Last week, the Digital Advertising Alliance (DAA), as association of 6 online advertising groups1, published a set of Self-Regulatory Principles for Multi-Site Data. These principles are designed to cover data collection above and beyond the standards the group adopted for behavioral advertising. These principles are a mixed bag. Even while the new standards offer the potential to improve transparency and user choice in some instances, the language of the standards is loose enough to allow many of the concerning practices to continue unabated.2 And, as is often the case with self-regulatory models, the DAA’s new standards won’t be enforced. Companies that violate the principles suffer no consequences.
Regulation of online tracking has been long-debated by industry figures and privacy advocates. At the core of the debate is how to strike a balance between users’ rights to protect their privacy when browsing the web and the needs of companies to implement new online services without burdensome government regulation. Thoughtful self-regulation has been heavily promoted by the advertising industry, and last Monday’s announcement is likely an attempt to obviate possible governmental regulation. This is no surprise; Congress has introduced several bills that could regulate the collection of online data and the advertising industry is thus eager to prove their corporate citizenship when it comes to protecting privacy and choice.
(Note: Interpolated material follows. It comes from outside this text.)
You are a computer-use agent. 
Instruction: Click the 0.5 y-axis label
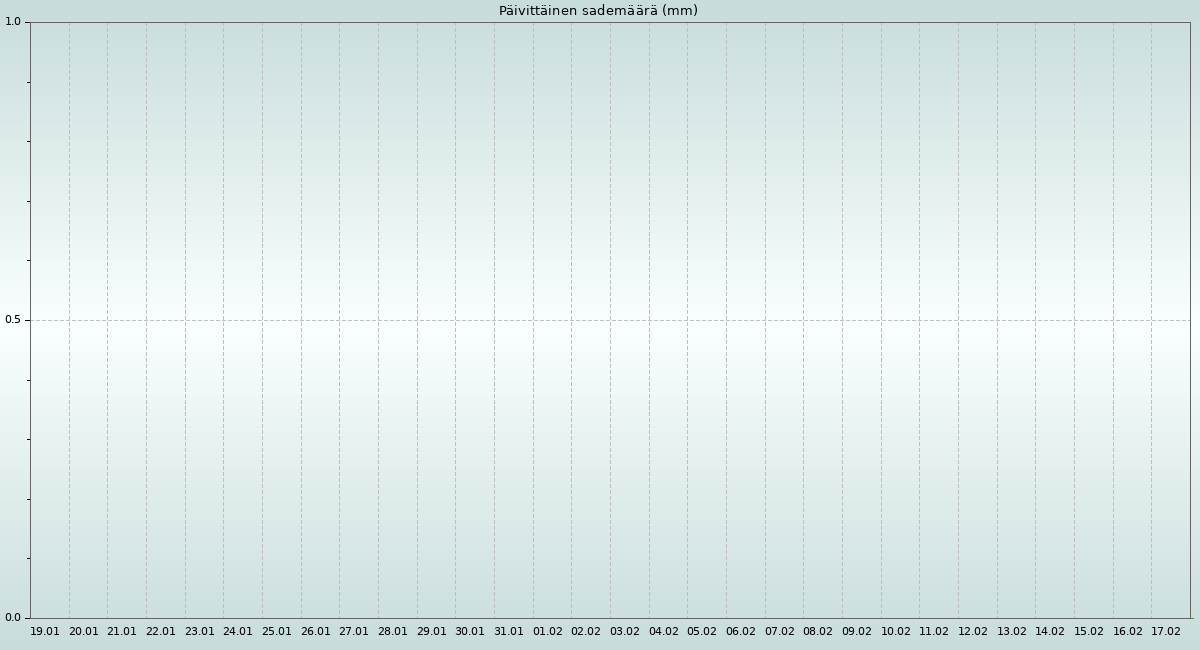pos(13,320)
But users should be skeptical about the DAA’s self-regulatory scheme, especially given their less-than-stellar performance record in safeguarding privacy in the past. We can see case studies in the limits of self-regulation in two of the DAA’s major online privacy initiatives: the advertising opt-out tool and the advertising icon.
- The DAA’s web-based opt-out tool can be used to install opt-out cookies on one’s browsers. The usability of this approach was evaluated by researchers at Carnegie Melon University in a study published a few weeks ago (Why Johnny Can’t Opt Out: A Usability Evaluation of Tools to Limit Online Behavioral Advertising). The study found that users struggled to use the DAA tool: they found it difficult to navigate to the actual opt-out page; it wasn't obvious that opting out of all trackers required switching out of the default tab on the opt-out page; they didn’t realize that deleting cookies would negate the opt-outs; and they weren’t able to confirm whether opting out was effective. Perhaps most concerning, users didn’t grasp what the opt-out meant: users assumed that opting-out through the DAA form stopped online tracking, when in fact it merely adjusts the advertisements that are displayed. Tracking doesn't stop.
- The DAA is also responsible for the advertising option icon, designed to inform consumers about data collection and use practices. Like the opt-out tool, the advertising icon doesn’t actually do anything to stop online tracking. It’s merely designed to inform and educate users – and it may not even be able to do that. A 2011 survey by Truste found that, while 70% of respondents were aware of online behavioral advertising, less than 5% recognized the DAA’s icons. And as security researcher Jonathan Mayer of Stanford noted, the icon often doesn’t appear at all.
Like the DAA’s previous initiatives, there are no teeth in the Principles for Multi-Site Data. Enforcement is supposed to be achieved through a qualified, objective and independent professional service using procedures and standards generally accepted in the profession. While this is a good starting place, there are no repercussions spelled out for receiving a bad report. There’s no indication that fines or even formal reprimands will be issued to bad actors, and no provision for removing bad actors from the DAA.
This is similar to the DAA’s accountability program for online behavioral advertising, in which the Direct Marketing Association and the Council for Better Business Bureaus (CBBB) accept complaints about companies that are suspected of violating the self-regulatory guidelines. Beyond their byzantine processes for filing and responding to complaints, it’s unclear what the DMA and CBBB will actually do with any of the complaints they receive. On Tuesday, the CBBB released its first summary of decisions regarding online behavioral tracking. In the six instances, the CBBB convinced the company to adjust its practices, in most instances by having the company extend the expiration date of its opt-out cookie. The DAA self-regulatory approach doesn’t actually give consumers a method to say no to online tracking.
The DAA can and should take affirmative steps to protect user privacy. Most importantly, they could adopt forward-thinking standards for respecting Do Not Track, a browser setting currently available in Safari, Internet Explorer and Firefox. When turned on, Do Not Track sends a simple signal that tells websites that a user doesn’t want to be tracked. Users don’t have to visit a special website to turn it on and clearing cookies won’t turn it off; it’s a simple way for users to clearly communicate that they want to be able to use the Internet without handing over loads of sensitive data to companies with which they have no relationship.
While there are benefits to the DAA’s self-regulatory program, it should not be taken as a replacement for other forms of regulation. And the DAA’s self-regulatory principles, while not bad, fall far short of the user benefits of Do Not Track.
- 1. The DAA is made up of 6 major online advertising groups, including American Association of Advertising Agencies (4A’s), American Advertising Federation (AAF), Association of National Advertisers (ANA), Direct Marketing Association (DMA), Interactive Advertising Bureau (IAB), Network Advertising Initiative (NAI)
- 2. Jonathan Mayer of Stanford University has a good summary of the principles here.